Monday, August 16, 2010

 

LEAVING THE CITY OF REGRET

LEAVING THE CITY OF REGRET
Author Unknown
August 16, 2010


I had not really planned on taking a trip this time of year, and yet,
I found myself packing rather hurriedly. This trip was going to be
unpleasant and I knew in advance that no real good would come of it.
I'm talking about my annual "Guilt Trip".


I got tickets to fly there on "WISHIHAD" airlines. It was an extremely
short flight. I got my baggage, which, I could not check. I chose to
carry it myself all the way. It was weighted down with a thousand
memories of what might have been.


No one greeted me as I entered the terminal to the Regret City
International Airport. I say international because people from all
over the world come to this dismal town. As I checked into the Last
Resort Hotel, I noticed that they would be hosting the year's most
important event, the Annual Pity Party.


I wasn't going to miss that great social occasion. Many of the towns
leading citizens would be there. First, there would be the Done
family, you know, Should Have, Would Have and Could Have. Then came
the I Had family. You probably know ol' Wish and his clan. Of course,
the Opportunities would be
present, Missed and Lost. The biggest family would be the Yesterday's.
There are far too many of them to count, but each one would have a
very sad story to share. Then Shattered Dreams would surely make an
appearance. And It's Their Fault would regale us with stories
(excuses) about how things had failed in his life, and each story
would be loudly applauded by Don't Blame Me and I Couldn't Help It.


Well, to make a long story short, I went to this depressing party
knowing that there would be no real benefit in doing so. And, as
usual, I became very depressed. But as I thought about all of the
stories of failures brought back from the past, it occurred to me that
all of this trip and subsequent "pity party" could be canceled by ME!


I started to realize that I did not have to be there. I didn't have to
be depressed. One thing kept going through my mind, "I can't change
yesterday, but I do have the power to make today a wonderful day".

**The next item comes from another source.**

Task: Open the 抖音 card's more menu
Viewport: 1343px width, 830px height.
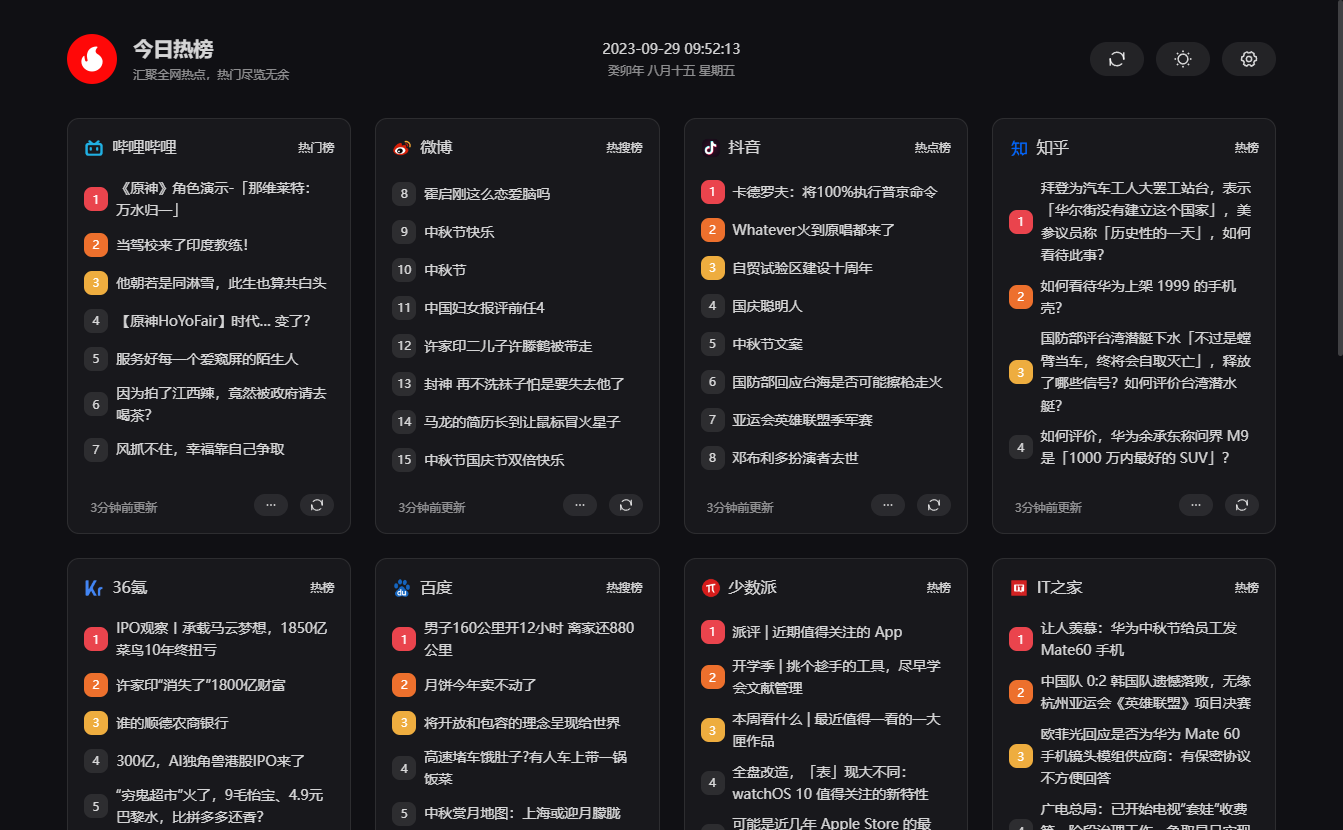Action: pos(888,505)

I can be happy, joyous, fulfilled, encouraged, as well as encouraging.
Knowing this, I left the city of Regret immediately and left no
forwarding address.


Am I sorry for the mistakes I've made in the past? YES! But there is
no physical way to undo them.


So, if you are planning a trip to the city of Regret, please cancel
all your reservations now.


Instead, take a trip to a place called Starting Again. I liked it so
much that I have now taken up permanent residence there. My neighbors,
the I Forgive Myself and the New Starts are so very helpful.


By the way, you don't have to carry around heavy baggage, because the
load is lifted from your shoulders upon arrival. You too, can find
this new town, just ask the Lord to show you the way. Now I live on
ICANDOIT street.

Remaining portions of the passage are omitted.